> **Goal of the exercise**
Please convert every line of the items into a Markdown table with two columns, Row and Line, where Row gives the line number and Line gives its text, skipping blank lines. Leave the pictures out of your answer.

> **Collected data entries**
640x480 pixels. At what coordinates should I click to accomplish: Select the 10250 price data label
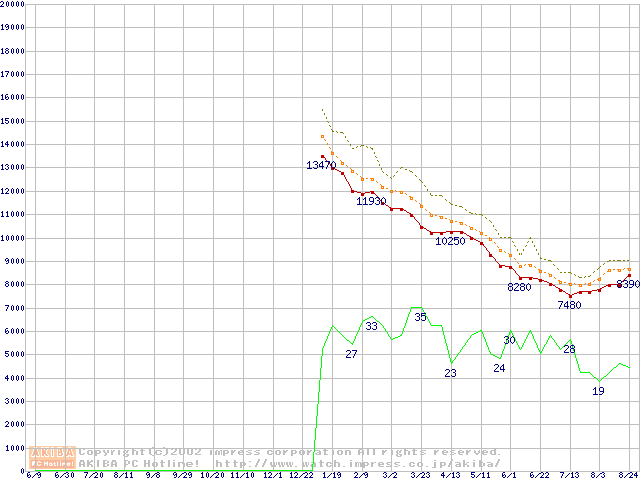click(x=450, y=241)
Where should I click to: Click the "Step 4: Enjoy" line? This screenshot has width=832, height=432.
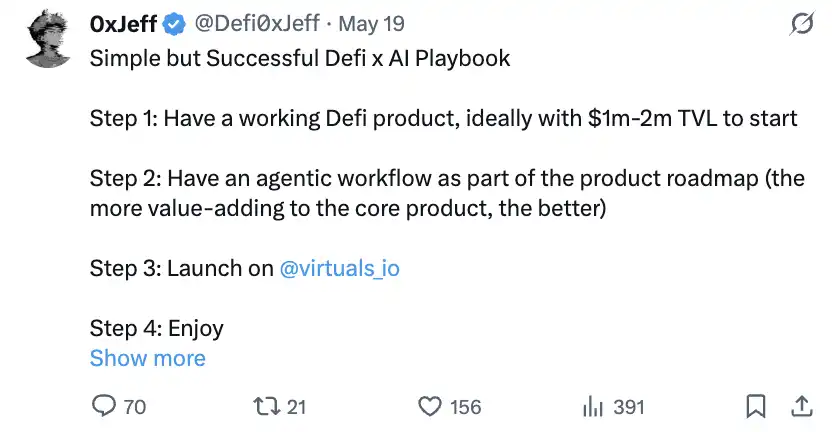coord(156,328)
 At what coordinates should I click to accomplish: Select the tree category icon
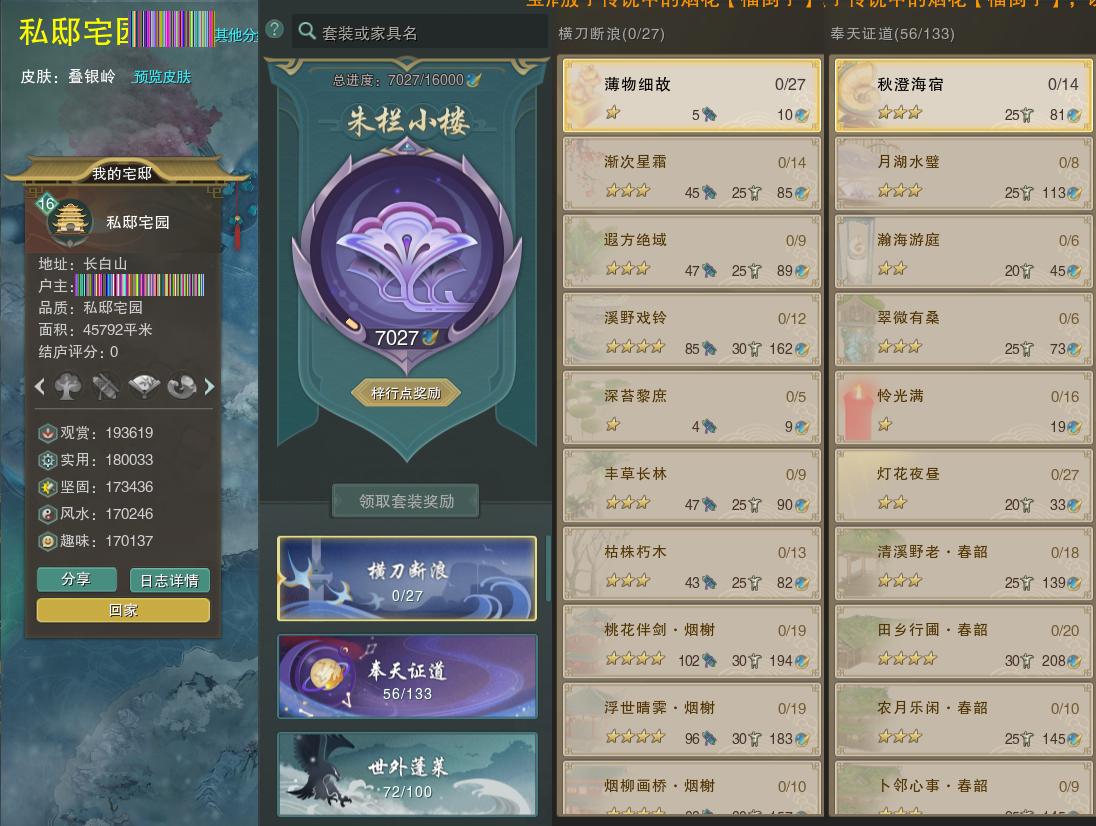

> **Exercise result**
| Row | Line |
|---|---|
| 1 | 640x480 pixels. At what coordinates should I click to accomplish: Select the 10250 price data label |
| 2 | click(x=450, y=241) |
| 3 | Where should I click to: Click the "Step 4: Enjoy" line? This screenshot has width=832, height=432. |
| 4 | coord(156,328) |
| 5 |  At what coordinates should I click to accomplish: Select the tree category icon |